A landing page is the first sitting and impression the autoethnographic has on the audience. It must capture the attention and illustrate the main idea in a simple visual manner. A radiant image or impactful title to greet the observer will catch the eye and interest of any individual. The title should be short and concise, but if not, it must be perplexing or controversial. Another possibility for the landing page would be to form an irregular style/format to catch the audience unexpectedly. What one shouldn’t do is to have lengthy block of text to great the visitor. The goal is to make the audience remember the title, the topic, the image, the project in any way, shape, or form. If one can spike the memory with the landing page the intrigue factor and state of interest is maximized to maintain the attention.
A stakeholder is the person or group of people that the auto ethnographic project is aiming as the audience that will be affected. Stakeholders is the community that is directly under effect due to the autoethnography. The project is about Puerto Rico being the 21st century modern colony that is masked as a commonwealth. The project’s purpose is to display the critical political-economic crisis locals and politicians are suffering to hopefully inspire a change. The direct stakeholders would be the Puerto Rican people and politicians. The secondary stakeholders would most likely be the people who could potentially take notice and make a change to the modern American imperialism such as the United States representatives, United Nations representatives, and historians (stopping documented censorship).

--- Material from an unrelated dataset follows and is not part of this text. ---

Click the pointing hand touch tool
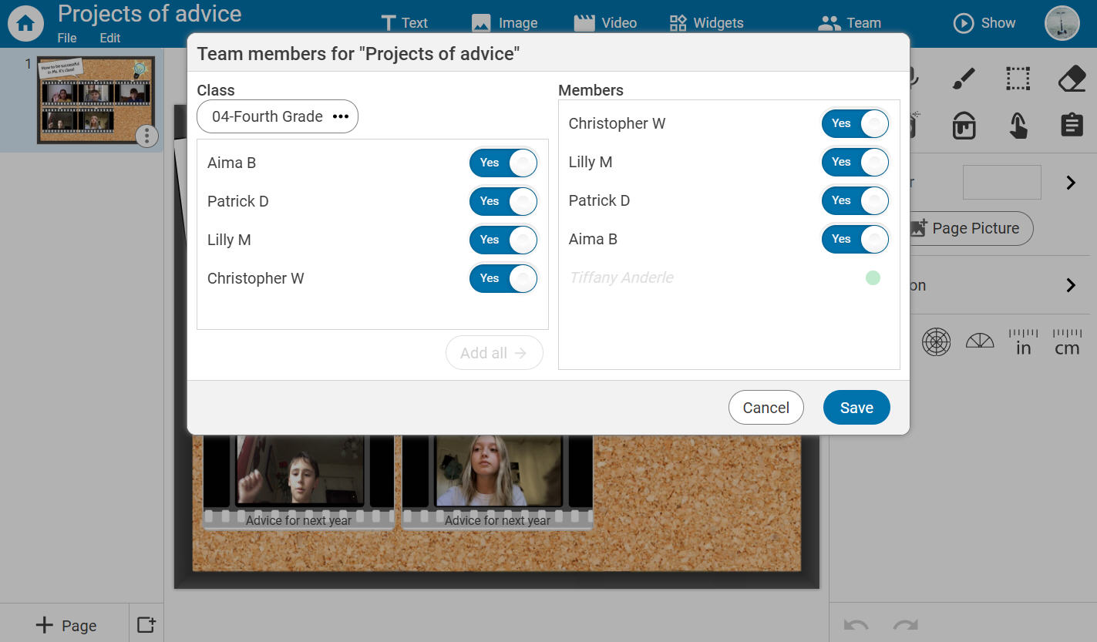This screenshot has width=1097, height=642. (1018, 125)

In the book “Writing & Editing” chapters 4 to 6 explain and discuss how to create a webpage from interactivity to spacing. There are tools to expand space, control navigation, set hyperlinks, correct and revise, format text, edit images, and the list goes on. In chapter 4, there is an emphasis on the creation of titles, but especially on making great headlines. The headline is the first seen on a webpage so it must be simple, have a shock factor to grasp the reader’s attention and interest, summarize content, and function as visual identity for following information. I was surprised the detail the chapter goes into explaining how to develop an ideal headline from what to omit to how to write. Another important tip was about hyperlinks and if a new tab is needed or completely different window should be used or even just using the same window all depending what information is going to be presented and how to manipulate the audience’s navigation through the website. Other interesting topics such as page planning, tone, website usability, and information architecture. In summary, I must make a plan of the website identifying hyperlinks, headline placement, data location, and the overall interaction between links, tabs, and pages.

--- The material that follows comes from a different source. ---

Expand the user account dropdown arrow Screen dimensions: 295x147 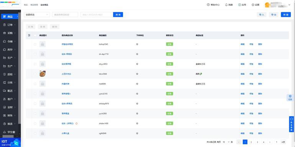pyautogui.click(x=289, y=5)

In the book “Writer/Designer” chapters 4 and 5 discuss the use of sources and the use of all technologies needed for the designated purpose of the multimodal project. The focus of chapter 4 is how to find resources, cite correctly, the permission of use, and balancing one’s citation style. I believe that the difficulty is giving the reader enough information without being a mosaic of citations. This means the writer must prove a point and use citations to either to reinforce claim or use as evidence without the oversaturation of quotation marks. Chapter 5 suggests understanding all the programs one can use and integrate into a webpage to bring unique navigation created by the collaboration of multimedia diversity. Using more than one form of media allows for the audience to be engaged in more ways in order to gain a greater interest. Even though there is copious amount of information about the effects on the people due to Puerto Rico’s subordination, a primary source such as a real-time interview captures an honest personal record of history that a secondary source could never portray. I want to obtain the first hand experiences of individuals from different backgrounds and ages in order illustrate the transformation of a suffering island over modern times. The factors I want to ponder are mainly national identity and individuality, the economical struggles, and the political involvement and understanding of each individual. I am going to interview a total of three subjects from three consecutive generations. The first interview will be with someone who was born and raised in Puerto Rico and is around my same age group to identify contemporary problems observed by the young adults of the 21st century. The second subject would be an individual who is a parent of a 21st century young adult in order to observe modern effects of political instabilities and short term economical inflammation. The third subject would be my grandfather, an individual of unparalleled experience and wisdom who not only possesses the treasure of time but also predicted the economical calamities Puerto Rico is suffering currently. A few drafted interview questions are the following:
To identify the factors of an ideal infographic, one must understand the sole purpose and functionality of it. An infographic is a presentation of information similar to a poster that displays dense blocks of data to give off a message and lead the audience to a designated conclusion with the use of facts, graphics, colors, and fonts. A great infographic should catch the readers interest whether be the initial photo, color, font, or text. The beginning should be simple but general enough to encompass the topic that will be elaborated throughout the graphic. The text displayed at any given moment must be short and straight to the point preferably accompanied with an image that summarizes the thought to maintain a quick pace of acquiring information to maintain interest and engagement. The creative use of graphs for statistical based information is expected, use of colors for contrast or unity, and use of space for organization to improve the overall understanding is ideal. The display of information as one goes down an infographic should be a logical linear gradient of information from start to finish.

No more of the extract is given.